'''
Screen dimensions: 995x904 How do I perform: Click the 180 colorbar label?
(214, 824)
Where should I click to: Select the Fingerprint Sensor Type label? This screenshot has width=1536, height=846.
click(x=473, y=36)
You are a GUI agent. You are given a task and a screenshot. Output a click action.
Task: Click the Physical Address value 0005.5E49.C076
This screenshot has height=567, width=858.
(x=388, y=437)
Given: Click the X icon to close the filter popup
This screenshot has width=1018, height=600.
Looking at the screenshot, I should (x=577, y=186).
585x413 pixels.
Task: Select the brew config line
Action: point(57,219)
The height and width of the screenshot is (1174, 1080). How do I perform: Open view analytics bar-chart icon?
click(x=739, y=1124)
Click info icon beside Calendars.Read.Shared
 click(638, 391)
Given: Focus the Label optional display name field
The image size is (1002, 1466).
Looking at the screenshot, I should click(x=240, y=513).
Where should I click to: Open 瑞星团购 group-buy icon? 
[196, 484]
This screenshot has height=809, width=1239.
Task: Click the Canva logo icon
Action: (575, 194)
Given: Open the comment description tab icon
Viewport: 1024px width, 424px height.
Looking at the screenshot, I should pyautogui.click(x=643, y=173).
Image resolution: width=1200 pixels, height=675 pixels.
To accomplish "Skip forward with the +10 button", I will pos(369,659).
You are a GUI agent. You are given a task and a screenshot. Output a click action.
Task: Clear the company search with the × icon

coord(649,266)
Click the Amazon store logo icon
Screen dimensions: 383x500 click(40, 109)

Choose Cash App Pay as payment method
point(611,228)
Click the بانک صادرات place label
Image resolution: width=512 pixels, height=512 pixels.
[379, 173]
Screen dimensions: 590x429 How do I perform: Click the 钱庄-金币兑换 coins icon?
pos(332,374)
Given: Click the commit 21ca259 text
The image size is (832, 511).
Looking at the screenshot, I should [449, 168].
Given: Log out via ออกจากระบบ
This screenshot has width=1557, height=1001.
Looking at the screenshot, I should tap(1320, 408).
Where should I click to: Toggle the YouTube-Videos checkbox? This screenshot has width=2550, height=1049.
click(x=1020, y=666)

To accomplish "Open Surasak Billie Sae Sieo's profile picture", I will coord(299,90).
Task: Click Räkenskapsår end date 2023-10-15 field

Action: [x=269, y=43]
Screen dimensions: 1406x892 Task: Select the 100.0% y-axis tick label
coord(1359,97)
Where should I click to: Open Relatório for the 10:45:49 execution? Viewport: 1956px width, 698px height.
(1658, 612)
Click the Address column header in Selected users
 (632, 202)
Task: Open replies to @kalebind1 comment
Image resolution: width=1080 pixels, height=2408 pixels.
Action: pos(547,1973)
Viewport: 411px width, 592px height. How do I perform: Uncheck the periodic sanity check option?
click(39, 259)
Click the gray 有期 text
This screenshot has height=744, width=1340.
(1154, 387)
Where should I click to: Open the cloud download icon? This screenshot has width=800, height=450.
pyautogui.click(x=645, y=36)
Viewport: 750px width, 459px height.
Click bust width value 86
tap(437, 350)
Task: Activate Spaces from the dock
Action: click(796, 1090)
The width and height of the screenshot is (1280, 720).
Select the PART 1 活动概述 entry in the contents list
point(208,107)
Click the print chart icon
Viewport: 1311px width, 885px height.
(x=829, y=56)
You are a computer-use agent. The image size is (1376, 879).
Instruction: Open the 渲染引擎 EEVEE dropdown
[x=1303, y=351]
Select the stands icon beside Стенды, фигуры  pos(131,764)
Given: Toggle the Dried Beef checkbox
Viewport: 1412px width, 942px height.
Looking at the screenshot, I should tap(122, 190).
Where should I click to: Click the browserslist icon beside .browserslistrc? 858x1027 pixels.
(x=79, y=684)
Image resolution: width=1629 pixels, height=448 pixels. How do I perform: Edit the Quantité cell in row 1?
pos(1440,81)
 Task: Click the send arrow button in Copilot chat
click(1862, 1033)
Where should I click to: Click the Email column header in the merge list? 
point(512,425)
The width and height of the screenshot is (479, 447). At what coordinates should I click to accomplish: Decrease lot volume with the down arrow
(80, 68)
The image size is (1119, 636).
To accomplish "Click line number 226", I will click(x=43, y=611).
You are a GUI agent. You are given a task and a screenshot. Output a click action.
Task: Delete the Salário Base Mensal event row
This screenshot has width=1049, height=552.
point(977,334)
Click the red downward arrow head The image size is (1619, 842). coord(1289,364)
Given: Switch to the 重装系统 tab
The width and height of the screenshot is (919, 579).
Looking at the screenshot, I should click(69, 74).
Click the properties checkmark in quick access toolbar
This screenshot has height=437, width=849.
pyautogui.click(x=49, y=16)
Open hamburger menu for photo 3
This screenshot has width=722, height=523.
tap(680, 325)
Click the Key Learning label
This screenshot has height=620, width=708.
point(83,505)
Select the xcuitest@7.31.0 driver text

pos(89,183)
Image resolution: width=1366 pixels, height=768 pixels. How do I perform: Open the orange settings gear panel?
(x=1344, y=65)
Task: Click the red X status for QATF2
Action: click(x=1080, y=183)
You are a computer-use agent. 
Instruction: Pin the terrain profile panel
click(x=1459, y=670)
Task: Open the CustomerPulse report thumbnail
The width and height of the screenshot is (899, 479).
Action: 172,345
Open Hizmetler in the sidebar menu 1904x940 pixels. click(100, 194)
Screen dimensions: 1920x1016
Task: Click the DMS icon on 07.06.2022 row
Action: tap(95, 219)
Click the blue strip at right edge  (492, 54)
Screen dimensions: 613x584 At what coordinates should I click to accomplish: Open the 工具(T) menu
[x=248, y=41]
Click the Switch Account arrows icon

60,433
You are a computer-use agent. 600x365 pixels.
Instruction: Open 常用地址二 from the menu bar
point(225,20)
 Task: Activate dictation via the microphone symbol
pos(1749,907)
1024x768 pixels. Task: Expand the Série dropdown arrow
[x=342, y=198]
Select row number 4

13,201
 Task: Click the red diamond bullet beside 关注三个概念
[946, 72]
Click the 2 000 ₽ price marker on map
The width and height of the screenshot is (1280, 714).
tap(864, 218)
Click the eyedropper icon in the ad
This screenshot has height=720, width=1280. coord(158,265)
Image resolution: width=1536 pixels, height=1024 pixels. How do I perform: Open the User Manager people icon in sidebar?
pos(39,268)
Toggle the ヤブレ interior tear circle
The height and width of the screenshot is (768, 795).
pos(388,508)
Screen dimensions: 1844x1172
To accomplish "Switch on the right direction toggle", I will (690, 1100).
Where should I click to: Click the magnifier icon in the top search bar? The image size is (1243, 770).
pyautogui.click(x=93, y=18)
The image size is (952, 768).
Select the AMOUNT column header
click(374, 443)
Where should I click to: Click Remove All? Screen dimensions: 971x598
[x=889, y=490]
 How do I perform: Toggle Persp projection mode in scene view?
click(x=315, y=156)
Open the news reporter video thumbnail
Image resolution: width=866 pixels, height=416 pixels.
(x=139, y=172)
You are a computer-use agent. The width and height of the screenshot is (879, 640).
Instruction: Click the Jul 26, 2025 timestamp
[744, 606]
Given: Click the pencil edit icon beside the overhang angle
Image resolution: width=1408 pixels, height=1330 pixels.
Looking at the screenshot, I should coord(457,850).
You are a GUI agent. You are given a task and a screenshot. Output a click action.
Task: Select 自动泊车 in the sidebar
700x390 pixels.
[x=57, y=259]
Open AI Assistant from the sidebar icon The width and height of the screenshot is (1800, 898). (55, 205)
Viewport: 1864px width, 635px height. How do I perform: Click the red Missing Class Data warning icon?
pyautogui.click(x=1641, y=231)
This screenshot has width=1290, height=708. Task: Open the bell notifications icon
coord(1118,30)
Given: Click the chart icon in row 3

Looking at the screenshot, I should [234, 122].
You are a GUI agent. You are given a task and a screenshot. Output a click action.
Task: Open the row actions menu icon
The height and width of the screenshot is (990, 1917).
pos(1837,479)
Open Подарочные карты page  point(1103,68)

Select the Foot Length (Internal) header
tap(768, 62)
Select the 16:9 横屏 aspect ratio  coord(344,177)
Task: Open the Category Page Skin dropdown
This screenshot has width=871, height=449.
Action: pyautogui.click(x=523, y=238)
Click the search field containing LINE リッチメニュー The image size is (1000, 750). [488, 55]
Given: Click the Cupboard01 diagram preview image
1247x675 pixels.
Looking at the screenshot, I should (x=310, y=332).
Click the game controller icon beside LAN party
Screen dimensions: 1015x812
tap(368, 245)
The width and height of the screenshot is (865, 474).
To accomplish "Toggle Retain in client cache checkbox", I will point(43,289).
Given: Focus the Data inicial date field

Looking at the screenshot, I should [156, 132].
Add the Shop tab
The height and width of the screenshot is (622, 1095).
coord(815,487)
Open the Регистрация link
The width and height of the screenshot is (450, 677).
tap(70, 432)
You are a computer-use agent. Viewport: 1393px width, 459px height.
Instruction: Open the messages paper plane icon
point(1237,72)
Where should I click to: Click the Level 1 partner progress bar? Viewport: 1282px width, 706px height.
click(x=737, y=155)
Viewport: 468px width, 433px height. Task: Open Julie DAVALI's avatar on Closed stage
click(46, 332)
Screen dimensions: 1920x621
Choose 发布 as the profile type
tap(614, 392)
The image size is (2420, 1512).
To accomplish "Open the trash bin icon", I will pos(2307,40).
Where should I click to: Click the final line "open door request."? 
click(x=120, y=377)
'''
#### [YOUR GOAL]
When you reach the line in the material above that holds "Task: Click Räkenskapsår", begin reproducing lines exactly, and stop after the line that holds "Task: Open replies to @kalebind1 comment".

#### [EXPECTED ANSWER]
Task: Click Räkenskapsår end date 2023-10-15 field

Action: [x=269, y=43]
Screen dimensions: 1406x892 Task: Select the 100.0% y-axis tick label
coord(1359,97)
Where should I click to: Open Relatório for the 10:45:49 execution? Viewport: 1956px width, 698px height.
(1658, 612)
Click the Address column header in Selected users
 (632, 202)
Task: Open replies to @kalebind1 comment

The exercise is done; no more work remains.